DIRECTIONS: Please swap every "Image resolution" for "Screen size" throughout the records below, and leave the rest of each line as it is.

═════ EXERCISE INPUT ═════

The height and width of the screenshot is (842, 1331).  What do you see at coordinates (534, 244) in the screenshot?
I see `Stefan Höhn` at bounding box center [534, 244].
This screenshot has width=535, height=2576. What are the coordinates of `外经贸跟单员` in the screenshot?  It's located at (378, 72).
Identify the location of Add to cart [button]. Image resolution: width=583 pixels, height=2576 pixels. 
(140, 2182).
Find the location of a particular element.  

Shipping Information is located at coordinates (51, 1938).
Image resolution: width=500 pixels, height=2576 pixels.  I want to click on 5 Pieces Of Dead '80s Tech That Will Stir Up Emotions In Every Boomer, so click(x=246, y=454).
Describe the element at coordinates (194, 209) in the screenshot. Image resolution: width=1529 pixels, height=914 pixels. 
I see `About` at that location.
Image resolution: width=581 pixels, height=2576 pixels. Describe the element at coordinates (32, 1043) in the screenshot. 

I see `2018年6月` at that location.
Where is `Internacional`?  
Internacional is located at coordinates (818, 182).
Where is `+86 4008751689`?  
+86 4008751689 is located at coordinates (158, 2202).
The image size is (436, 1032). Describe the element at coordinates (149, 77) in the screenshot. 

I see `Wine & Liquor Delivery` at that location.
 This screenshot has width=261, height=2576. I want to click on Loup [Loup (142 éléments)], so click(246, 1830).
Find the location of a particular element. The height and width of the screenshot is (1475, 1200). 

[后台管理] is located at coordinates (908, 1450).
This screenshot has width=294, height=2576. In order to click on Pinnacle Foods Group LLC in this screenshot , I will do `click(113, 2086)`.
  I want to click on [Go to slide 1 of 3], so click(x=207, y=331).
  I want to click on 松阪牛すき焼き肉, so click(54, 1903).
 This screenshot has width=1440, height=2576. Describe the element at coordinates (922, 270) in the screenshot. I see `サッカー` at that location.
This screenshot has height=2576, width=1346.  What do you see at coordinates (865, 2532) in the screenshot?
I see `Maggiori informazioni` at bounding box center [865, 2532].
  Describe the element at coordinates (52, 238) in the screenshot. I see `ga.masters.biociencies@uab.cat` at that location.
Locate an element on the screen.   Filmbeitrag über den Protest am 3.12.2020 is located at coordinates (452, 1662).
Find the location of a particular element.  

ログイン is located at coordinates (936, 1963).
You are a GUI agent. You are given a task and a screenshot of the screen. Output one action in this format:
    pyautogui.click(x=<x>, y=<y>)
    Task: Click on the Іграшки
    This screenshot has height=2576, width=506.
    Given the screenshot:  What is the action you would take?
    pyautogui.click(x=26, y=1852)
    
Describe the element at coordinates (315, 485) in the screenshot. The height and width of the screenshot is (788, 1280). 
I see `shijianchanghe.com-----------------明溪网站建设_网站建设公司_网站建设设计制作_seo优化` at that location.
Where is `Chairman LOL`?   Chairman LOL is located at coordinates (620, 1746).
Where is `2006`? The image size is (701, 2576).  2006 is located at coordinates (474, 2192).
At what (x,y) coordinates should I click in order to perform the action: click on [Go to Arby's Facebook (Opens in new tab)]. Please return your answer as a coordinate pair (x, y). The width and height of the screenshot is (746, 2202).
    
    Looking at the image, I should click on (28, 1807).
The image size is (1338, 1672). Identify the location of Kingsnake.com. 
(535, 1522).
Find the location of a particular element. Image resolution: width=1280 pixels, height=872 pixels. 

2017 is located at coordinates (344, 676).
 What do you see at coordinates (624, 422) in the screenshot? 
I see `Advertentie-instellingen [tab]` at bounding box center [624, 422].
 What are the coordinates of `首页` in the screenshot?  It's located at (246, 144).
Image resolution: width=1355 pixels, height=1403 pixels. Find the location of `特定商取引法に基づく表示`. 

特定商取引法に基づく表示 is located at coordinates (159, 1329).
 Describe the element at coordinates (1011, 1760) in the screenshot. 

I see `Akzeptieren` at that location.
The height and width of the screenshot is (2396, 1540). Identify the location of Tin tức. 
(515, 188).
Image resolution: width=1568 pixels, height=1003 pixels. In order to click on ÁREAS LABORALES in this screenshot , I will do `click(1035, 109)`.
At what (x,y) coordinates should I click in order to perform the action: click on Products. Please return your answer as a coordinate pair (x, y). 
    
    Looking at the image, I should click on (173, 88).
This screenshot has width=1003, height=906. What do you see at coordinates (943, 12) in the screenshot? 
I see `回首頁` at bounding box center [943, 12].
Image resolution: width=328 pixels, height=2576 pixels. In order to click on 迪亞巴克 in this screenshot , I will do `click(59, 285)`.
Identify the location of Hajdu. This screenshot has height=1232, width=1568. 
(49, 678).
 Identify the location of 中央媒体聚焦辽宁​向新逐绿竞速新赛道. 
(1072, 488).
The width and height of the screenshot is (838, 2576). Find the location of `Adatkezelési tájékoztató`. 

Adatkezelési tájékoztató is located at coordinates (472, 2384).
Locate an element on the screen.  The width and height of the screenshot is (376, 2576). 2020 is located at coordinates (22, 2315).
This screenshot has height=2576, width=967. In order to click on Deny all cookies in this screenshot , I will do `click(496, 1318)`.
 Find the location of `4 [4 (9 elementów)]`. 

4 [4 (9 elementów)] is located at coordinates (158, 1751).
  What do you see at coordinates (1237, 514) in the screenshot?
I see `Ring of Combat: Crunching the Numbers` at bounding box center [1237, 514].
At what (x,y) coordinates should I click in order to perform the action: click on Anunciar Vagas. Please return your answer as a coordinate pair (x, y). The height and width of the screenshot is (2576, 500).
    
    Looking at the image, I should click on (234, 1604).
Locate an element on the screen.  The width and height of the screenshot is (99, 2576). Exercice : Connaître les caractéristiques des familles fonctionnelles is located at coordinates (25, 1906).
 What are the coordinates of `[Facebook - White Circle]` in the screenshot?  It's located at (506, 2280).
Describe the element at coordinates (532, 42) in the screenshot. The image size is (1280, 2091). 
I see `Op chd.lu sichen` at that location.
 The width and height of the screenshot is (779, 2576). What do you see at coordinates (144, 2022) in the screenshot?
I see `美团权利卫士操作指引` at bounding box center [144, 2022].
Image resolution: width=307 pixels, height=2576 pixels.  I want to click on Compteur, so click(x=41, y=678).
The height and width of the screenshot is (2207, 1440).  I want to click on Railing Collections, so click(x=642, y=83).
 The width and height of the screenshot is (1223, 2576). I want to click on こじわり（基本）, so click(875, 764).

═════

RESPONSE TO THIS TASK:
The height and width of the screenshot is (842, 1331).  What do you see at coordinates (534, 244) in the screenshot?
I see `Stefan Höhn` at bounding box center [534, 244].
This screenshot has width=535, height=2576. What are the coordinates of `外经贸跟单员` in the screenshot?  It's located at (378, 72).
Identify the location of Add to cart [button]. Screen size: width=583 pixels, height=2576 pixels. 
(140, 2182).
Find the location of a particular element.  

Shipping Information is located at coordinates (51, 1938).
Screen size: width=500 pixels, height=2576 pixels.  I want to click on 5 Pieces Of Dead '80s Tech That Will Stir Up Emotions In Every Boomer, so click(x=246, y=454).
Describe the element at coordinates (194, 209) in the screenshot. Screen size: width=1529 pixels, height=914 pixels. 
I see `About` at that location.
Screen size: width=581 pixels, height=2576 pixels. Describe the element at coordinates (32, 1043) in the screenshot. 

I see `2018年6月` at that location.
Where is `Internacional`?  
Internacional is located at coordinates (818, 182).
Where is `+86 4008751689`?  
+86 4008751689 is located at coordinates (158, 2202).
The image size is (436, 1032). Describe the element at coordinates (149, 77) in the screenshot. 

I see `Wine & Liquor Delivery` at that location.
 This screenshot has width=261, height=2576. I want to click on Loup [Loup (142 éléments)], so click(246, 1830).
Find the location of a particular element. The height and width of the screenshot is (1475, 1200). 

[后台管理] is located at coordinates (908, 1450).
This screenshot has width=294, height=2576. In order to click on Pinnacle Foods Group LLC in this screenshot , I will do `click(113, 2086)`.
  I want to click on [Go to slide 1 of 3], so click(x=207, y=331).
  I want to click on 松阪牛すき焼き肉, so click(54, 1903).
 This screenshot has width=1440, height=2576. Describe the element at coordinates (922, 270) in the screenshot. I see `サッカー` at that location.
This screenshot has height=2576, width=1346.  What do you see at coordinates (865, 2532) in the screenshot?
I see `Maggiori informazioni` at bounding box center [865, 2532].
  Describe the element at coordinates (52, 238) in the screenshot. I see `ga.masters.biociencies@uab.cat` at that location.
Locate an element on the screen.   Filmbeitrag über den Protest am 3.12.2020 is located at coordinates (452, 1662).
Find the location of a particular element.  

ログイン is located at coordinates (936, 1963).
You are a GUI agent. You are given a task and a screenshot of the screen. Output one action in this format:
    pyautogui.click(x=<x>, y=<y>)
    Task: Click on the Іграшки
    This screenshot has height=2576, width=506.
    Given the screenshot:  What is the action you would take?
    pyautogui.click(x=26, y=1852)
    
Describe the element at coordinates (315, 485) in the screenshot. The height and width of the screenshot is (788, 1280). 
I see `shijianchanghe.com-----------------明溪网站建设_网站建设公司_网站建设设计制作_seo优化` at that location.
Where is `Chairman LOL`?   Chairman LOL is located at coordinates (620, 1746).
Where is `2006`? The image size is (701, 2576).  2006 is located at coordinates (474, 2192).
At what (x,y) coordinates should I click in order to perform the action: click on [Go to Arby's Facebook (Opens in new tab)]. Please return your answer as a coordinate pair (x, y). The width and height of the screenshot is (746, 2202).
    
    Looking at the image, I should click on (28, 1807).
The image size is (1338, 1672). Identify the location of Kingsnake.com. 
(535, 1522).
Find the location of a particular element. Screen size: width=1280 pixels, height=872 pixels. 

2017 is located at coordinates (344, 676).
 What do you see at coordinates (624, 422) in the screenshot? 
I see `Advertentie-instellingen [tab]` at bounding box center [624, 422].
 What are the coordinates of `首页` in the screenshot?  It's located at (246, 144).
Screen size: width=1355 pixels, height=1403 pixels. Find the location of `特定商取引法に基づく表示`. 

特定商取引法に基づく表示 is located at coordinates (159, 1329).
 Describe the element at coordinates (1011, 1760) in the screenshot. 

I see `Akzeptieren` at that location.
The height and width of the screenshot is (2396, 1540). Identify the location of Tin tức. 
(515, 188).
Screen size: width=1568 pixels, height=1003 pixels. In order to click on ÁREAS LABORALES in this screenshot , I will do `click(1035, 109)`.
At what (x,y) coordinates should I click in order to perform the action: click on Products. Please return your answer as a coordinate pair (x, y). 
    
    Looking at the image, I should click on (173, 88).
This screenshot has width=1003, height=906. What do you see at coordinates (943, 12) in the screenshot? 
I see `回首頁` at bounding box center [943, 12].
Screen size: width=328 pixels, height=2576 pixels. In order to click on 迪亞巴克 in this screenshot , I will do `click(59, 285)`.
Identify the location of Hajdu. This screenshot has height=1232, width=1568. 
(49, 678).
 Identify the location of 中央媒体聚焦辽宁​向新逐绿竞速新赛道. 
(1072, 488).
The width and height of the screenshot is (838, 2576). Find the location of `Adatkezelési tájékoztató`. 

Adatkezelési tájékoztató is located at coordinates (472, 2384).
Locate an element on the screen.  The width and height of the screenshot is (376, 2576). 2020 is located at coordinates (22, 2315).
This screenshot has height=2576, width=967. In order to click on Deny all cookies in this screenshot , I will do `click(496, 1318)`.
 Find the location of `4 [4 (9 elementów)]`. 

4 [4 (9 elementów)] is located at coordinates (158, 1751).
  What do you see at coordinates (1237, 514) in the screenshot?
I see `Ring of Combat: Crunching the Numbers` at bounding box center [1237, 514].
At what (x,y) coordinates should I click in order to perform the action: click on Anunciar Vagas. Please return your answer as a coordinate pair (x, y). The height and width of the screenshot is (2576, 500).
    
    Looking at the image, I should click on (234, 1604).
Locate an element on the screen.  The width and height of the screenshot is (99, 2576). Exercice : Connaître les caractéristiques des familles fonctionnelles is located at coordinates (25, 1906).
 What are the coordinates of `[Facebook - White Circle]` in the screenshot?  It's located at (506, 2280).
Describe the element at coordinates (532, 42) in the screenshot. The image size is (1280, 2091). 
I see `Op chd.lu sichen` at that location.
 The width and height of the screenshot is (779, 2576). What do you see at coordinates (144, 2022) in the screenshot?
I see `美团权利卫士操作指引` at bounding box center [144, 2022].
Screen size: width=307 pixels, height=2576 pixels.  I want to click on Compteur, so click(x=41, y=678).
The height and width of the screenshot is (2207, 1440).  I want to click on Railing Collections, so click(x=642, y=83).
 The width and height of the screenshot is (1223, 2576). I want to click on こじわり（基本）, so click(875, 764).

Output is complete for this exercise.